The scientists also investigated whether certain life cycles made animals more susceptible to ecological threats, by looking for associations between an animal's life cycle and its position on the IUCN red list of endangered species.

Professor of Zoology and Head of the Zoology Department at Trinity, Yvonne Buckley, is co-senior author of the research. She said: "We found that extinction risks were not confined to particular types of life history for the 121 species. Despite these animals having very different ways of maintaining their populations, they faced similar levels of threat."

"Populations of a particular species, like the Chinook salmon or Freshwater crocodile, vary more in how mortality and reproduction are spread across their life-spans than they vary in their pace of life. This is important for the animal populations that we need to conserve as it suggests it may be wiser to consider actions that boost reproduction and/or impart bigger effects on the periods of the life cycles when mortality and reproduction are more likely - rather than simply aiming to extend the lifespans of these animals."

Associate Professor in Ecology at the University of Oxford, Dr Rob Salguero-Gómez, is also co-senior author of the research. He said: "This comparative work, which builds on previous research we have developed testing basic assumptions of how life structures the Plant Kingdom, highlights important commonalities in the ways that both animals and plants go about making a living and adapting to different environments. Indeed, classical works in life history theory predicted a single way to structure life strategies.
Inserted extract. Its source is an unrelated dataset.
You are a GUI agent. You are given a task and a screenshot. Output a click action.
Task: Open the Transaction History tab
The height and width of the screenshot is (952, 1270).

Our work with plants and now here with animals shows the range of possibilities is much wider than previously believed."

"The unparalleled wealth of animal demographic schedules used in this research produced by an initiative led by Assoc. Prof Salguero-Gómez & co-author Assoc. Prof. Owen Jones, opens up new exciting ways to explore what are the most common strategies used by different species to thrive in their environments, but also to use demographic models to make predictions about what species will be the winners and losers of climate change."